Toujours dans le secteur immobilier, les notaires pourraient constituer les dossiers de façon beaucoup plus efficiente en rassemblant automatiquement les pièces justificatives, que les experts auraient stockées et certifiées directement dans la Blockchain.

Tout contexte ayant besoin de confiance peut bénéficier de la technologie Blockchain. Et certains travaillent d’ores et déjà sur des applications tirant avantage de la technologie : par exemple ujomusic.com, plateforme permettant de vendre sa musique directement, sans plus d’intermédiaire que le programme lui-même. Publicvotes.org, système de vote automatisé, transparent et vérifiable. Slock.it, un système permettant à des serrures intelligentes d’être opérées directement via la Blockchain, ce qui permettrait à terme d’avoir des équivalents d’Airbnb ou de Drivy en permettant d’ouvrir les portes des appartements ou voiture partagées suivant les règles (réservation, paiements…) codées dans la Blockchain.

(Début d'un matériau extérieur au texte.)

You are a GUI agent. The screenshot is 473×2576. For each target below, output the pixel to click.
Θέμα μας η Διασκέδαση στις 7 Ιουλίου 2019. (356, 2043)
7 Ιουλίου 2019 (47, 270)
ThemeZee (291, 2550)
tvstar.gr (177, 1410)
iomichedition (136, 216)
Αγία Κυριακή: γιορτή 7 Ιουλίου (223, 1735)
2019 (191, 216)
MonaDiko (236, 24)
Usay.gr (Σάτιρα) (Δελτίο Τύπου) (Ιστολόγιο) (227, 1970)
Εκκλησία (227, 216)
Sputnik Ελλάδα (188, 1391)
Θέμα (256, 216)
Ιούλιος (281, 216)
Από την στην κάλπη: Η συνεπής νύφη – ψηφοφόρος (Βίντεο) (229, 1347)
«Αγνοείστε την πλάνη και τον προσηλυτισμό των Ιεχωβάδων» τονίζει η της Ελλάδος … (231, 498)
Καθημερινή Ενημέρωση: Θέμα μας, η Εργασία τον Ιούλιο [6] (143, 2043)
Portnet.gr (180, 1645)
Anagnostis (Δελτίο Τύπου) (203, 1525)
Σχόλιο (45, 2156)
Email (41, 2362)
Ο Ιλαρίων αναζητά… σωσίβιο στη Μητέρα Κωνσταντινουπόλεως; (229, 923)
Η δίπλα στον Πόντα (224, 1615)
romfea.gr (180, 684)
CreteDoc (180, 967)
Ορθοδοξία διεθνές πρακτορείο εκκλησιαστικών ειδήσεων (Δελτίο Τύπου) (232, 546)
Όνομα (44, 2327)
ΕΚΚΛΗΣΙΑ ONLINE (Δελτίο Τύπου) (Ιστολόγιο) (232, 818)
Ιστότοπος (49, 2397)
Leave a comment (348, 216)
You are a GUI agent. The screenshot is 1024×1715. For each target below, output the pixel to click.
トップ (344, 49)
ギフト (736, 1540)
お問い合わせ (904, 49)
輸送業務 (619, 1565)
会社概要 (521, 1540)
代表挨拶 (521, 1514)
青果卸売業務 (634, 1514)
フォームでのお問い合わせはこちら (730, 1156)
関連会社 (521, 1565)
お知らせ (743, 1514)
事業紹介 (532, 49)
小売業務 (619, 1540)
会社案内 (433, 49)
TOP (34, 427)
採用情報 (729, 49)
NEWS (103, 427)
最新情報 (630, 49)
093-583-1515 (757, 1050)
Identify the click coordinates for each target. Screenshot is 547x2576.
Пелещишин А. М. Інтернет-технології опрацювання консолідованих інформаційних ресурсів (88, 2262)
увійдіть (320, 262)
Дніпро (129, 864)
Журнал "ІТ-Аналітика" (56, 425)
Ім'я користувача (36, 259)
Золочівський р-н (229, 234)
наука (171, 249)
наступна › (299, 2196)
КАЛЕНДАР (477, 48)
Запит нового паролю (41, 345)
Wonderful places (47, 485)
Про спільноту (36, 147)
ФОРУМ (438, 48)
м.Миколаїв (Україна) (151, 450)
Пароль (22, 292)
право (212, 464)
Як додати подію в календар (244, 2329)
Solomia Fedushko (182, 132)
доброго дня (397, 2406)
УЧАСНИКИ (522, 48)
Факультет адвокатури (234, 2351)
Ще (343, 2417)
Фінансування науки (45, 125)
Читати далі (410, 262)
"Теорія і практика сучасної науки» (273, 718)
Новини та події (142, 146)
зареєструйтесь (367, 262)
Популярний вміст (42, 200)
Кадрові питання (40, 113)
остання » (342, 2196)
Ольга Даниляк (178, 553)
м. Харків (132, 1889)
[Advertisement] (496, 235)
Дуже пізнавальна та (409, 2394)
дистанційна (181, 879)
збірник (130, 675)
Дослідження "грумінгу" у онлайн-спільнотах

Cependant, derrière toute cette effervescence autour des blockchains, il faut aussi voir la jeunesse de l’écosystème. De nombreux challenges se profilent à l’horizon, tels que l’adoption par les utilisateurs ou les problèmes de législation.
Une chose est sûre : nous avons une nouvelle façon de créer de la confiance (même si un programme, gérant l’équivalent de près de 150 millions de dollars, a été attaqué le 17 juin 2016).
Jusqu’à présent, on mettait cette confiance dans des acteurs centraux comme les banques, les assurances, les gouvernements ou les grands acteurs du Web. Aujourd’hui, nous avons la possibilité de fabriquer, via la Blockchain, des applications dans lesquelles nous pouvons avoir directement confiance via la technologie et non via des organismes centraux, avec des fonctionnements par essence vérifiables, non-altérables et auditables. Enfin, si la promesse peut sembler belle, la réalité n’est pas encore tout à fait au rendez-vous. En effet, le premier smart-contrat de « grande envergure », TheDAO qui gérait plus de 160 millions de dollars, a été victime le 17 juin 2016 d’une attaque exploitant une faiblesse de son code.

Pour aller plus loin

Pour une présentation assez générale du sujet, la vidéo de notre petit déjeuner de mars 2016, « La Blockchain : Enjeux technologiques, économiques et sociétaux du 21ème siècle »

Une présentation plus technique, qui explique comment la blockchain Bitcoin fonctionne puis rentre en détails sur le fonctionnement de la Blockchain Ethereum en montrant le code que les développeurs peuvent utiliser pour l’utiliser, DevoxxFR 2016 La Blockchain en détails

* Plus précisément, ces mécanismes sont liés aux transactions, pas aux satoshi eux-mêmes, mais pour simplifier la compréhension restons sur l’identification des satoshis.